• Set exercise
Copy out the following listing line for line, without any change.

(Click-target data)
## Start

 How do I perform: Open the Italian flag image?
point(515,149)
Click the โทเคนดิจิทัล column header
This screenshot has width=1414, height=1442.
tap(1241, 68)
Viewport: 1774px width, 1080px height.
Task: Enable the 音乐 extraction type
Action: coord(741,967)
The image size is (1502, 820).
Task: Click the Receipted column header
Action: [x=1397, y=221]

## End

• Response to this exercise
 How do I perform: Open the Italian flag image?
point(515,149)
Click the โทเคนดิจิทัล column header
This screenshot has width=1414, height=1442.
tap(1241, 68)
Viewport: 1774px width, 1080px height.
Task: Enable the 音乐 extraction type
Action: coord(741,967)
The image size is (1502, 820).
Task: Click the Receipted column header
Action: [x=1397, y=221]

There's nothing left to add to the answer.